3.The cardiologist asks the CCU nurse
to obtain and give him current CVP reading for Mr. J. Which
port on the PA line will the nurse need to access in order to
obtain these readings? What does the CVP reading
measures?
4.The RAP is reading 1 mmHg. What
does this mean? What may have caused this? What nursing
interventions do you expect Mr. J needs?
5.The night CCU nurse is now performing
her beginning of the shift assessment. She zeroes her
arterial and PA line via the transducer to phlebostatic axis.

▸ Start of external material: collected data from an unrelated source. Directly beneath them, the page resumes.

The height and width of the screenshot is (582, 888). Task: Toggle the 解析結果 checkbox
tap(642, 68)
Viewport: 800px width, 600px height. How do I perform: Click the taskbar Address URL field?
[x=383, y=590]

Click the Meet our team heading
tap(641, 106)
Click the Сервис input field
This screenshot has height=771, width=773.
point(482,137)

What level does the stopcock needs to be positioned in relation to
the patient in order for the pressure readings to be
accurate? What pressure reading on the monitor indicates
successful zeroing?
6.What is important for the CCU nurse
to include in the documentation of Mr. J’s pressure lines? What
nursing interventions should be included during routine assessment
of patient in regards to pressure lines? What are the
complications of PA and arterial lines?
7.Since Mr. J is being weaned off
mechanical ventilation, the cardiologist has ordered follow-up ABG
to evaluate his tolerance to the weaning parameters. What
line will the nurse need to access to obtain the ABG
readings?
8. It is 4 hours post-op and Mr.
J’s current BP is 82/53, and HR 119. The nurse noticed that
his blood pressure has dropped from earlier reading of 95/65 mmHg
and heart rate increased from 110 bpm. Mr. J’s urine output
for past 4 hours has been approximately 20mL/hr. The
intensivist orders for the nurse to administer a 1000mL NS bolus
and start Dopamine drip to keep BP WNL. Which pressure line
is required for patients on vasopressor drips?

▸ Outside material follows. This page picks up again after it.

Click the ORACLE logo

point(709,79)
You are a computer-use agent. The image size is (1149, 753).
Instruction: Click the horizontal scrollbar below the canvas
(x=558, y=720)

9.One hour after IV NS bolus given and
Dopamine drip started, Mr. J’s BP is now 105/68 mmHg and HR is 108
bpm with urine output of 30mL/hr. However, nurse noticed on
reassessment that patient still requires high FiO2 concentration to
keep his SaO2 >95%. The nurse documents his SvO2 which is
57% and pale skin color. Is the SvO2 reading normal and what
does it measure compared to SaO2? What may be a contributing
factor to this reading? What should the nurse expect the
patient needs? What labs will need to be
obtained?
10.After the blood transfusion, the
nurse is documenting current vital signs and pressure
readings. She notices the PAP suddenly dropped and performed
a dynamic response test. What abnormal response could the
nurse expect to observe on the monitor? What nursing
interventions may be done to troubleshoot?
11.The CCU nurse found the tubing to be
kinked in multiple areas along the pressure tubing. After
straigtening the tubing, a dynamic response test was done and is
normal. The nurse then zeroes the transducer/stopcock to
phlebostatic axis. She inflated the balloon of the PA line to
obtain the PAOP but was met with resistance after 1 mL of air is
injected. Is this normal? What is the next nursing
action? What may have caused this?
.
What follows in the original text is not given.